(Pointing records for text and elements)
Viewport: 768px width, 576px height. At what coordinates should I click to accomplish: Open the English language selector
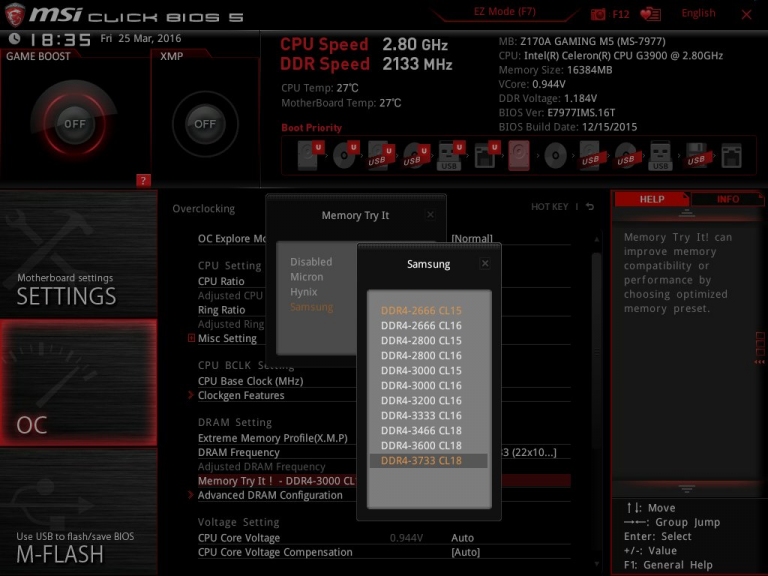pyautogui.click(x=698, y=13)
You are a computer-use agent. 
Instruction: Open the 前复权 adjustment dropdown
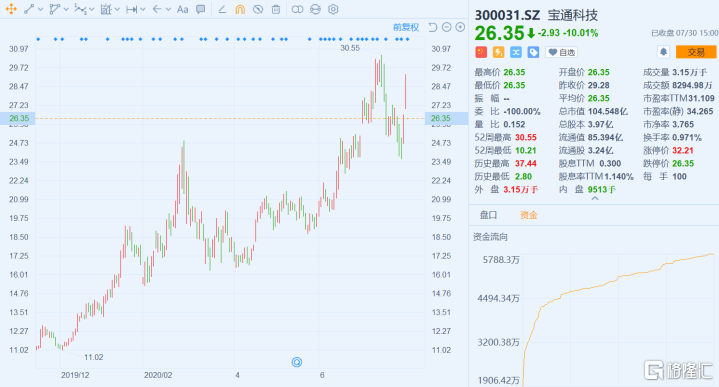pyautogui.click(x=406, y=28)
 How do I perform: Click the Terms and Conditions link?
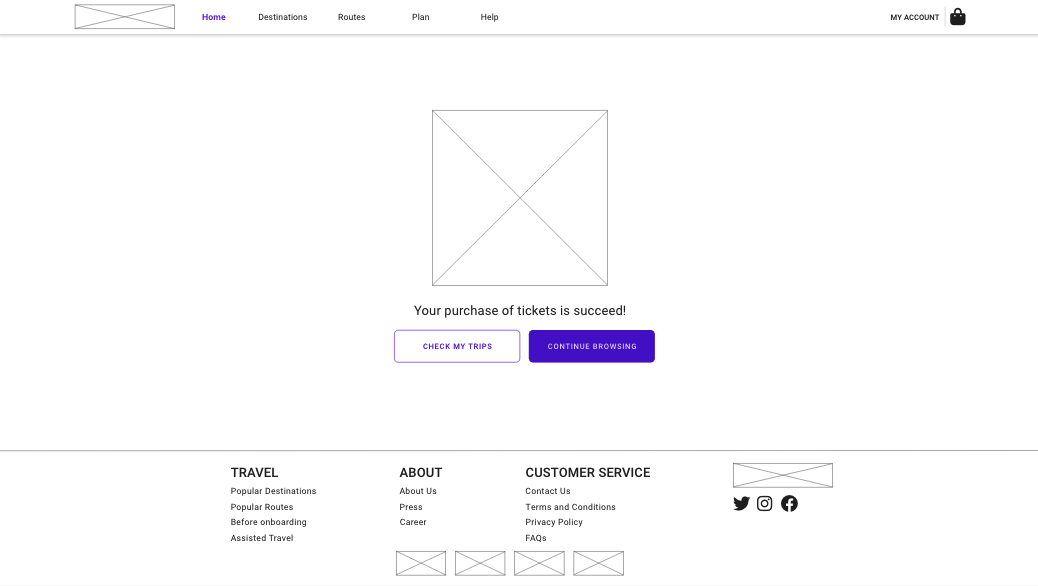(x=570, y=507)
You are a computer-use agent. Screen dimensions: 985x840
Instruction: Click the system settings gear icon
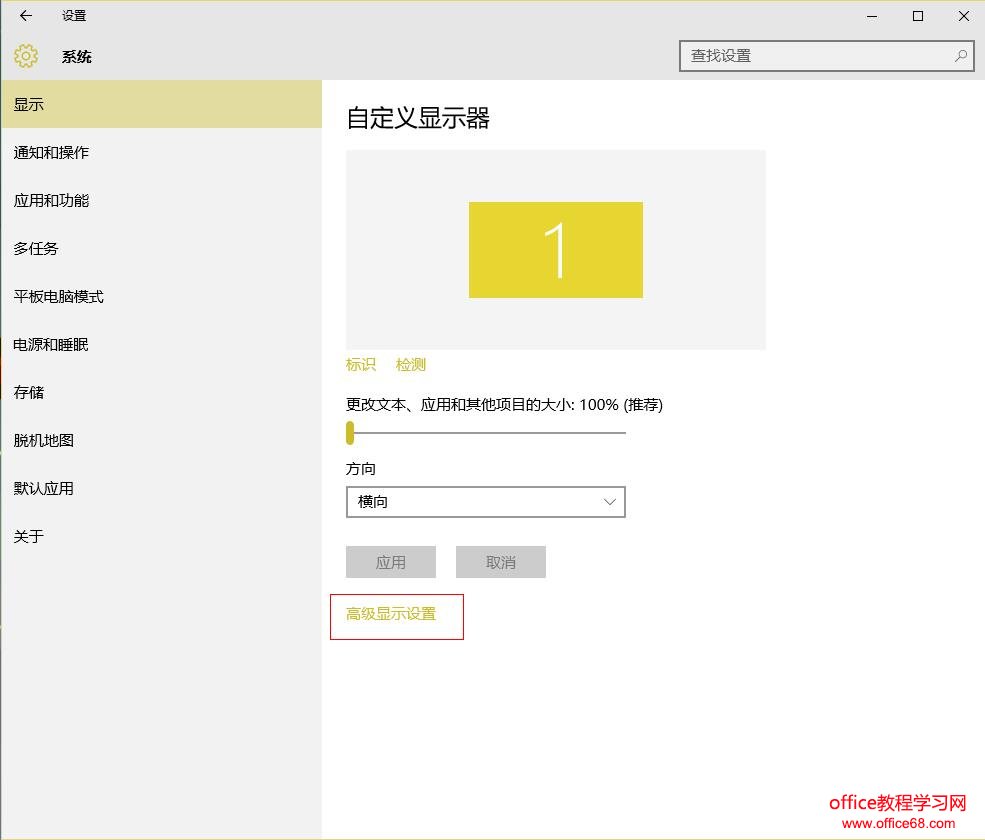pyautogui.click(x=26, y=56)
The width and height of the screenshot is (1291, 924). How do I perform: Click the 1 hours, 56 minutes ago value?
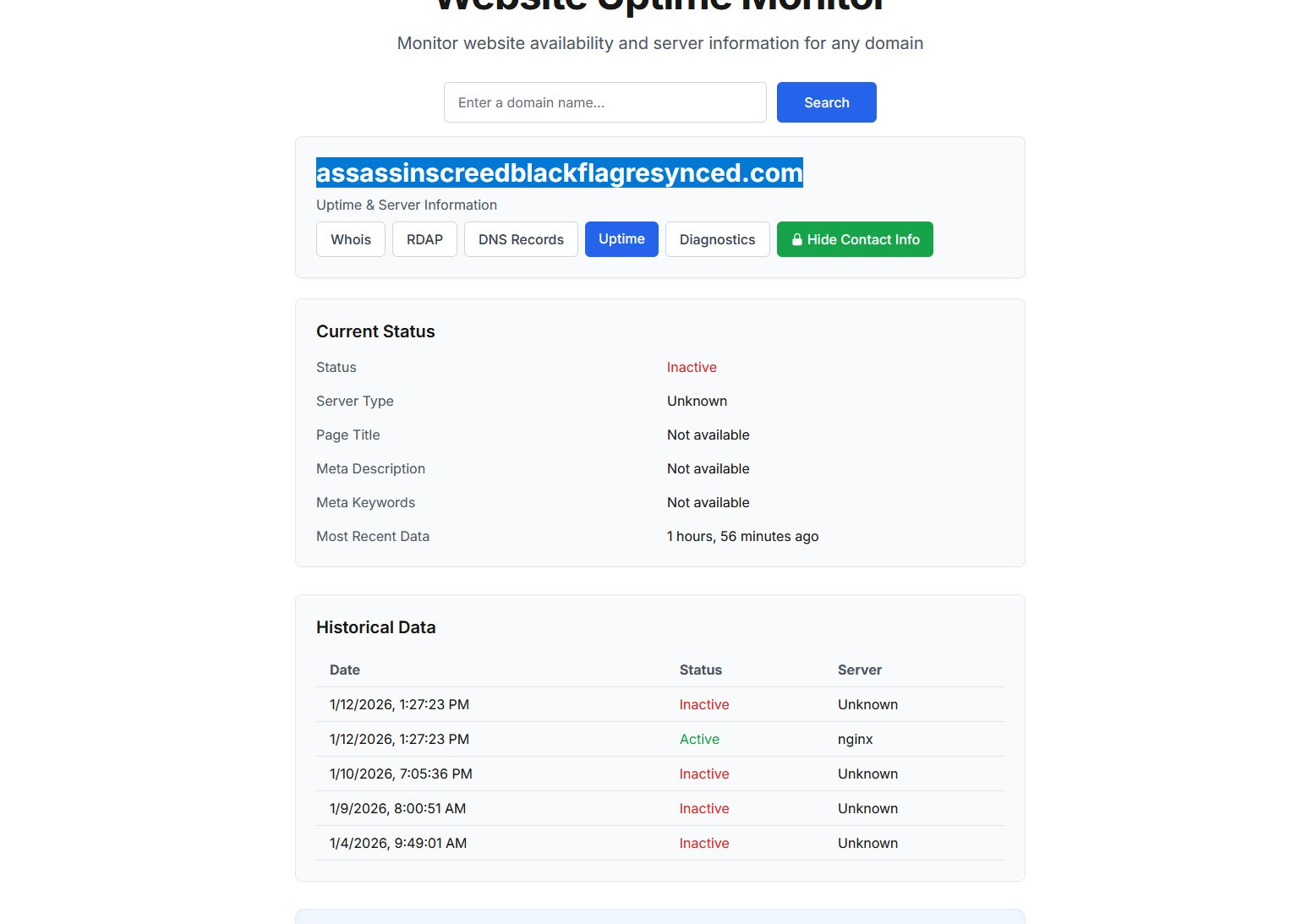click(742, 537)
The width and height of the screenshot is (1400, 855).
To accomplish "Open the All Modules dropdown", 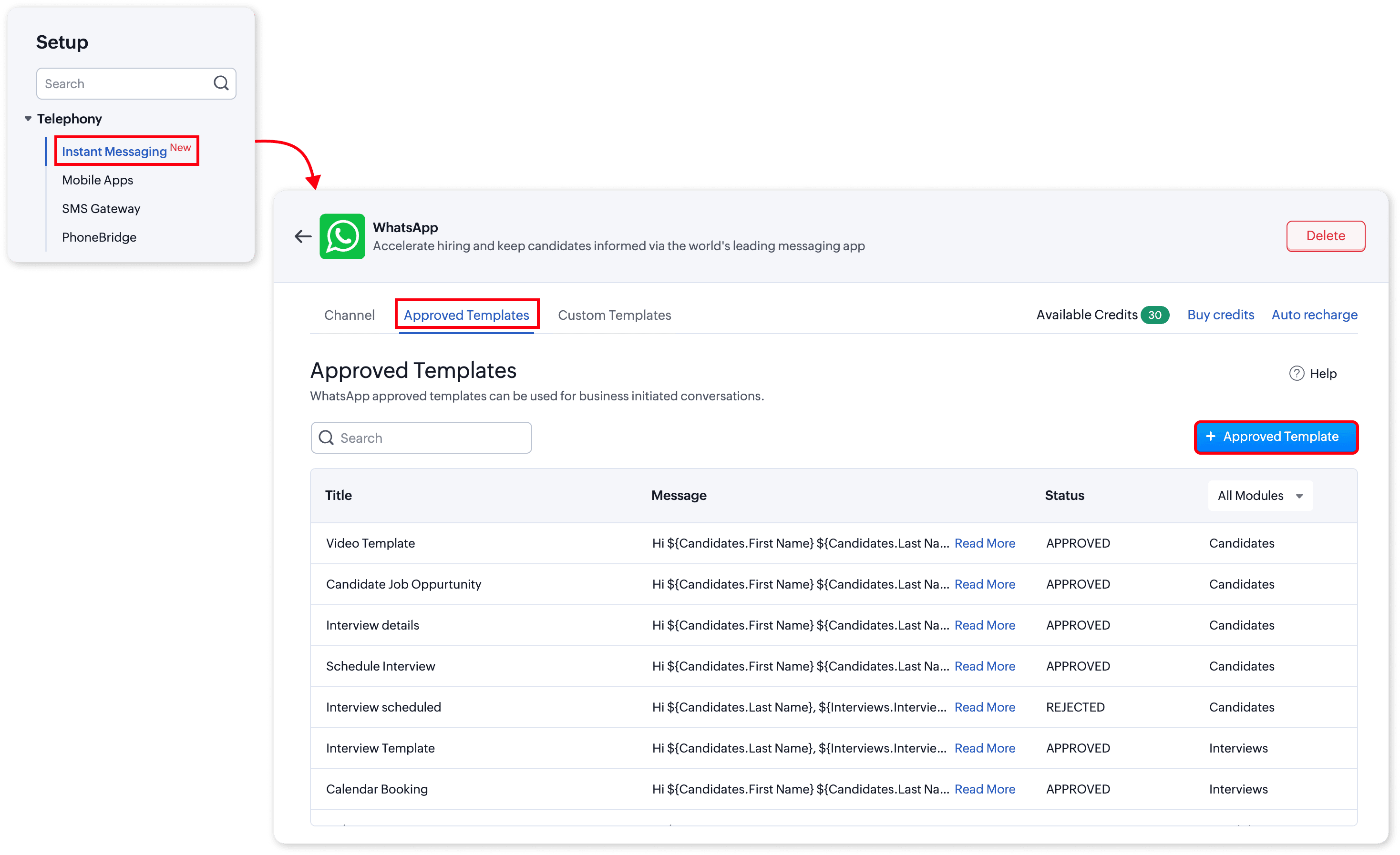I will pos(1260,496).
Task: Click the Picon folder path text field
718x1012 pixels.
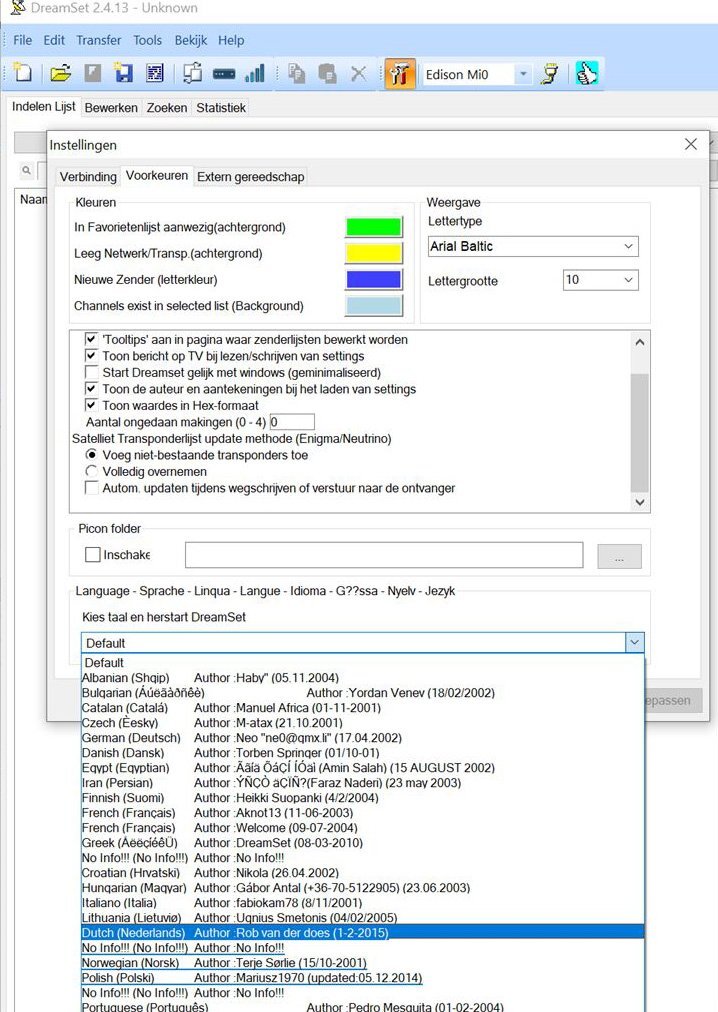Action: (x=383, y=555)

DESCRIPTION OF THE TASK: Return the stretch of the data from the start through the line containing "(x=570, y=507)", both ends included, reproducing each line exactly. Leave the pictures out of your answer.

OUTPUT FOR THIS TASK:
Viewport: 768px width, 576px height. At what coordinates should I click to accomplish: Open the English language selector
pyautogui.click(x=698, y=13)
You are a computer-use agent. 
Instruction: Open the 前复权 adjustment dropdown
pyautogui.click(x=406, y=28)
 How do I perform: Click the Terms and Conditions link?
(x=570, y=507)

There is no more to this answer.